‘My Father’s Friends’ by William Maxwell

My Father’s Friends by William Maxwell, 1984

The magic trick:

Easily transitioning the story’s focus onto one friend in particular, while still bringing to life other characters along the way

Sometimes you want something a little faster, a little louder, a little more substantive somehow than the small, quiet, ideas-based stories William Maxwell delivers.

But other times – and it’s actually most of the time, by my tastes – you want exactly what Maxwell delivers, and you’re left to marvel at just how smart a writer this guy was.

This is one of those stories. It’s just astonishing, really.
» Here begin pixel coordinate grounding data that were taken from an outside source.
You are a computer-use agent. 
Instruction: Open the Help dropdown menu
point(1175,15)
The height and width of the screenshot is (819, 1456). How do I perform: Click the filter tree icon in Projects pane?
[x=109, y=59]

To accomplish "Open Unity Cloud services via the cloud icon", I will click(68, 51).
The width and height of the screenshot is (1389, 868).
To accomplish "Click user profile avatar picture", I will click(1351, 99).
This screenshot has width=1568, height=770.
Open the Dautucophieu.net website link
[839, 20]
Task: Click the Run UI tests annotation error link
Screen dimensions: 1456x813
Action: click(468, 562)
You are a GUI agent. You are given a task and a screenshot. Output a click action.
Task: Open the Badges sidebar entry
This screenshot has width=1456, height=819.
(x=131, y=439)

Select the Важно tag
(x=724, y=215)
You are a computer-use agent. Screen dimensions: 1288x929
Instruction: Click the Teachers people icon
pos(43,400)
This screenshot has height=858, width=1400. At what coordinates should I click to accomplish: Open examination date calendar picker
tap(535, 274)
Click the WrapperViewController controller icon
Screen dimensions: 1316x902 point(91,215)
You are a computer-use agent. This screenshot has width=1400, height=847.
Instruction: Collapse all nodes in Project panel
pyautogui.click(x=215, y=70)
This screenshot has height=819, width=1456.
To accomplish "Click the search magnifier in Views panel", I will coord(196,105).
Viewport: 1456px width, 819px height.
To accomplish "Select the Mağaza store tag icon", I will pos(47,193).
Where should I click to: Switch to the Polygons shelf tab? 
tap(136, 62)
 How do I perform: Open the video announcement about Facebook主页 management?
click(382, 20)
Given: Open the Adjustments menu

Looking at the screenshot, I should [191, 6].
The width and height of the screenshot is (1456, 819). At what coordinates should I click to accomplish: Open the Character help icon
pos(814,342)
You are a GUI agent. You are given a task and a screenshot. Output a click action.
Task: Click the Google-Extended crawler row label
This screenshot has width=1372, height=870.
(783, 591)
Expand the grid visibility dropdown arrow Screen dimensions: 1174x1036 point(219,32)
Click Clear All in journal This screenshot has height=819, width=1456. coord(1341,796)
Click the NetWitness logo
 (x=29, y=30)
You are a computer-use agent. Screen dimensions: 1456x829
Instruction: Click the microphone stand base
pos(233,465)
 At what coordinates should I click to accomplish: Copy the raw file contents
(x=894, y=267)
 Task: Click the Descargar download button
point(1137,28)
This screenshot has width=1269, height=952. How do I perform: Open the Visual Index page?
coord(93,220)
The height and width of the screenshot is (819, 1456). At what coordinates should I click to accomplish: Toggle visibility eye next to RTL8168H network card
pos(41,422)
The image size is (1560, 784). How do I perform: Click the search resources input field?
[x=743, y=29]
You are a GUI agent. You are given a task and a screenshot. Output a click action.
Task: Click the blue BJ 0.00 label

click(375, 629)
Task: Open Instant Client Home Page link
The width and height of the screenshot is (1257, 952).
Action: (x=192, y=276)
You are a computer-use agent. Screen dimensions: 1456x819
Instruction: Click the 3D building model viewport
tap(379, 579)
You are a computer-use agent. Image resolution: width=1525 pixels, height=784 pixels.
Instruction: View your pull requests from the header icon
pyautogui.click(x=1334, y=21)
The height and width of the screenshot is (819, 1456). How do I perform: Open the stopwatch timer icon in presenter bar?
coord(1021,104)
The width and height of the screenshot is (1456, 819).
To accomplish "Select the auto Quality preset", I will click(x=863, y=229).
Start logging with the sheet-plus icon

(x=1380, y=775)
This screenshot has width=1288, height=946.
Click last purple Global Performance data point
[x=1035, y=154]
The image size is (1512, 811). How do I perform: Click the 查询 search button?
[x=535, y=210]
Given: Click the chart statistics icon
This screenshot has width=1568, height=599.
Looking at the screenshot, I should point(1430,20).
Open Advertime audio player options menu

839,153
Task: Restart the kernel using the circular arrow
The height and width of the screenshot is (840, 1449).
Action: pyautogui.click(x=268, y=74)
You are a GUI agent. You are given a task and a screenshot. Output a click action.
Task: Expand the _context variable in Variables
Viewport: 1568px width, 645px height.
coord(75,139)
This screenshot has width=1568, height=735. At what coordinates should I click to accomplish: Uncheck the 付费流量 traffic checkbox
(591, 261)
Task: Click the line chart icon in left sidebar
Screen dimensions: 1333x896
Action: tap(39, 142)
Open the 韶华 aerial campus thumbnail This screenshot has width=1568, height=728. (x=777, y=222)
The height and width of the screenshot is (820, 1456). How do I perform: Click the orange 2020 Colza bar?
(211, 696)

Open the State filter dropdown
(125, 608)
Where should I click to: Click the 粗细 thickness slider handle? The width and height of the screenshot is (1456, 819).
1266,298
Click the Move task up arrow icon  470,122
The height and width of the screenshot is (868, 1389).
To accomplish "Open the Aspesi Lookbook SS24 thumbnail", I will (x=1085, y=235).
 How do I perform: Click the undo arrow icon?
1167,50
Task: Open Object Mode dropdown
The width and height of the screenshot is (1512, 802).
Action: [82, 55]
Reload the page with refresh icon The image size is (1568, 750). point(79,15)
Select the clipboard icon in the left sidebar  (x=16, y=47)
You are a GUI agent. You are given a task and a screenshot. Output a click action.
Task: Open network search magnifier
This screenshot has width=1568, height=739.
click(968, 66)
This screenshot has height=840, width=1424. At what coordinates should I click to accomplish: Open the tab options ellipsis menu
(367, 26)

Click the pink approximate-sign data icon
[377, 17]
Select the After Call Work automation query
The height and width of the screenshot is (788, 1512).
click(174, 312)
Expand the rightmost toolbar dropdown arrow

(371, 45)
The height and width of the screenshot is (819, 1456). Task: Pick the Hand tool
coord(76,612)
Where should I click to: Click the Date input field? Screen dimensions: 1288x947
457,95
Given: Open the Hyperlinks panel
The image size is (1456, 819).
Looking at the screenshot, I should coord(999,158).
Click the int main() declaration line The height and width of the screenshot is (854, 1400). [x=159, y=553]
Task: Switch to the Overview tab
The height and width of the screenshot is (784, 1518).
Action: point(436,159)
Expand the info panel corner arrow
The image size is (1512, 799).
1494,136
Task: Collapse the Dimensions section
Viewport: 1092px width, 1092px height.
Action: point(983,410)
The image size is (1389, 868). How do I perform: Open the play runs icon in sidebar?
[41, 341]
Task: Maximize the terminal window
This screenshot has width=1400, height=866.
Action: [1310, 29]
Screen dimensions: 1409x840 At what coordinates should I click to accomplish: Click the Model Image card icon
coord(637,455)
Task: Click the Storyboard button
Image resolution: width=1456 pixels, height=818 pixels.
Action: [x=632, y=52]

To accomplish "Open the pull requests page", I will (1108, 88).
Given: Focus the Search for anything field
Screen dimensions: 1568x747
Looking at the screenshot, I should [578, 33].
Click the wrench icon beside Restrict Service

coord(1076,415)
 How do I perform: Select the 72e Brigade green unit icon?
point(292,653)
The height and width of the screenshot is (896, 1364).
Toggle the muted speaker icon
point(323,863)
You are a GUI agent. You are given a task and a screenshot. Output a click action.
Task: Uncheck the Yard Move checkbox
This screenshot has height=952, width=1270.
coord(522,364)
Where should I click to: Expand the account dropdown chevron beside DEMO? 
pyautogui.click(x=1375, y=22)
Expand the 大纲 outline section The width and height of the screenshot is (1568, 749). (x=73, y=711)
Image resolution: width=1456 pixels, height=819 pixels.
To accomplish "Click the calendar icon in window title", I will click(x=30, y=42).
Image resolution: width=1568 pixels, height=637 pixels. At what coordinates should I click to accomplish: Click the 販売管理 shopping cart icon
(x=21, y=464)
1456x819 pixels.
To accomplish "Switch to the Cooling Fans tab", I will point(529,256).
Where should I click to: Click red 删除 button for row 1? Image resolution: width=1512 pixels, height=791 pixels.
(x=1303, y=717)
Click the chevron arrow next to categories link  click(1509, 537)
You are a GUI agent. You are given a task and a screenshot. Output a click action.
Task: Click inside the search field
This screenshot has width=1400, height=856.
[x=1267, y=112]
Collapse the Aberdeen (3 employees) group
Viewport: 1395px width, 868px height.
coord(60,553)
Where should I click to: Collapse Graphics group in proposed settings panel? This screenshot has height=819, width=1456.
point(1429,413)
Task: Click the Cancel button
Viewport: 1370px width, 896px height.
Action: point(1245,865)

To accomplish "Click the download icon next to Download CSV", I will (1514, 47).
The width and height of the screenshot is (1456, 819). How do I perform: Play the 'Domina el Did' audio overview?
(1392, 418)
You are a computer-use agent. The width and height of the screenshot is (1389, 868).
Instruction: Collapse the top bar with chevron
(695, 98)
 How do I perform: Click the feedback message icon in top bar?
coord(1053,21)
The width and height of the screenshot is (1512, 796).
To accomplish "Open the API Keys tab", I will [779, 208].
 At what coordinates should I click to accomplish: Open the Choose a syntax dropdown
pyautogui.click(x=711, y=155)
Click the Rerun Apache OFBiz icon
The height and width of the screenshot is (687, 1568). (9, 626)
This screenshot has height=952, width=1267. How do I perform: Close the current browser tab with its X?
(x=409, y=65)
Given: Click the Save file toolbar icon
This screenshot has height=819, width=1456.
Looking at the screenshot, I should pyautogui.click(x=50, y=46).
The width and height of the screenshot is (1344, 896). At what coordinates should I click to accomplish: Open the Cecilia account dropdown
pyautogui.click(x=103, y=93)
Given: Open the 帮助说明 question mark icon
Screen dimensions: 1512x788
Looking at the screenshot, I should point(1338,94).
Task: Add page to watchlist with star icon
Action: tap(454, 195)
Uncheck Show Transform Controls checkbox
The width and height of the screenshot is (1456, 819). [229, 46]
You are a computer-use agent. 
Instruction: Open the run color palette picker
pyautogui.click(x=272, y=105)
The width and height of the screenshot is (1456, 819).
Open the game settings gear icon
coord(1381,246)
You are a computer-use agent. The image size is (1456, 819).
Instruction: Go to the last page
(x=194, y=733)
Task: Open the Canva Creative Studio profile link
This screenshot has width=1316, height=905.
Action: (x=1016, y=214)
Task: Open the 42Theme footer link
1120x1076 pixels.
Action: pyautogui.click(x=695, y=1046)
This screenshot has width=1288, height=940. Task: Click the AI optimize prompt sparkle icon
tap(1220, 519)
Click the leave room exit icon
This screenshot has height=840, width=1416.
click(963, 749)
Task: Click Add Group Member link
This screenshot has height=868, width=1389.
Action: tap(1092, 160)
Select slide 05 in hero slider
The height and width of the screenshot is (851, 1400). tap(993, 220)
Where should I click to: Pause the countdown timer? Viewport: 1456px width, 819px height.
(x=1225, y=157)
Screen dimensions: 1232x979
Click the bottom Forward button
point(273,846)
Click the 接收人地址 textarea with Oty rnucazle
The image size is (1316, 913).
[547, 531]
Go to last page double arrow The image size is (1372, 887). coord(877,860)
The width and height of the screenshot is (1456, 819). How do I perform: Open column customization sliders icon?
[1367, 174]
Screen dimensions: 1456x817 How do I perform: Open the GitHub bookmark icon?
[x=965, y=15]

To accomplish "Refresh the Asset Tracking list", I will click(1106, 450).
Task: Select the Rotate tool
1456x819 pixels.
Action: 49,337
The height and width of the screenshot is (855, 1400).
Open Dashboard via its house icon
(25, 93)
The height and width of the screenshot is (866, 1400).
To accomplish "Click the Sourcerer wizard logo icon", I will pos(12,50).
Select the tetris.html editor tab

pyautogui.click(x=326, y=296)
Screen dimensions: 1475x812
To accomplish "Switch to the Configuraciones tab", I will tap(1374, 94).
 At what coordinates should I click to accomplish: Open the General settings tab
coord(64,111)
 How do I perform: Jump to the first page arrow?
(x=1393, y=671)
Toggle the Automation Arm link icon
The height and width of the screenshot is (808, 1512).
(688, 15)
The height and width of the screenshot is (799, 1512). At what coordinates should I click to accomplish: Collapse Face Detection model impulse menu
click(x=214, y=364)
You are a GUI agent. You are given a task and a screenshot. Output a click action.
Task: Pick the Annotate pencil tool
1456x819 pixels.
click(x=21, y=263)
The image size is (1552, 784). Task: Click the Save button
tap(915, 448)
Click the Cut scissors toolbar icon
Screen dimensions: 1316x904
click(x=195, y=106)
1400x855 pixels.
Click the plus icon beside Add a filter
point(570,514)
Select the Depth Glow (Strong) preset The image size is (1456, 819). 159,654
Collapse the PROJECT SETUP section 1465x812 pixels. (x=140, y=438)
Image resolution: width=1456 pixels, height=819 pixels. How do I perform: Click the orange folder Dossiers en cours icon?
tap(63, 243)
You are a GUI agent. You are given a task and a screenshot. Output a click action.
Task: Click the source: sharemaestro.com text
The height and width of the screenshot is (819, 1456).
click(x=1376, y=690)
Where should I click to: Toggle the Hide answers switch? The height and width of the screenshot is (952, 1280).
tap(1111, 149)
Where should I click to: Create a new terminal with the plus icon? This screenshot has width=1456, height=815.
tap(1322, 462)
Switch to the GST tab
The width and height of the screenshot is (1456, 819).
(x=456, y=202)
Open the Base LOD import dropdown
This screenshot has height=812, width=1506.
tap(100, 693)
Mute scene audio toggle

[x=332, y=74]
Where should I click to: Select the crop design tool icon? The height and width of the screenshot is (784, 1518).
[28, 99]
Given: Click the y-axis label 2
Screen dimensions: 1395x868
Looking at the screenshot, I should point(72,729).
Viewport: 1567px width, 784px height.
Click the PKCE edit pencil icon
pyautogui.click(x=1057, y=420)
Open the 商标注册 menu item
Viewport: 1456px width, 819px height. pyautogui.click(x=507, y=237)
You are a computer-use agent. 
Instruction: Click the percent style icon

The premise is simple. The narrator returns home to make arrangements for his father’s funeral. While there, he visits with a couple of his father’s friends. The insights he gathers about them reflect on his father, and soon we are traveling back into his memories to learn more about one particular friend, Aaron McIvor. The story slips easily into more of a story about Mr. McIvor’s life. But the whole time it’s pinging insights back to further illuminate both the narrator’s father and the narrator himself.

Very quickly, the reader has a rich portrait of several people and an entire way of life in Midwestern middle class America during the early middle 20th century.

And that’s quite a trick on Maxwell’s part.

The selection:

The things I am curious about now I was not curious about then. Where, in that small town of twelve thousand people, did Aaron McIvor’s mother live? Did she live by herself? And if so, on what? And what brought her all the way across the Atlantic? And what happened to his father? And how on earth did she come by that hat? None of these questions will I ever know the answer to.